■ **GOAL OF THE EXERCISE**:
Restate exactly, please, each line of the listing from the one with "Open the Талыч" to the last, including both.
--- --- ---
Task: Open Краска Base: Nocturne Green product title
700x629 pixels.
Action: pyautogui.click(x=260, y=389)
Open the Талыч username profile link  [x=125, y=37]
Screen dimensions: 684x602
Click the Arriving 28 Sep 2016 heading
--- --- ---
■ **RESPONSE AREA**:
Open the Талыч username profile link  [x=125, y=37]
Screen dimensions: 684x602
Click the Arriving 28 Sep 2016 heading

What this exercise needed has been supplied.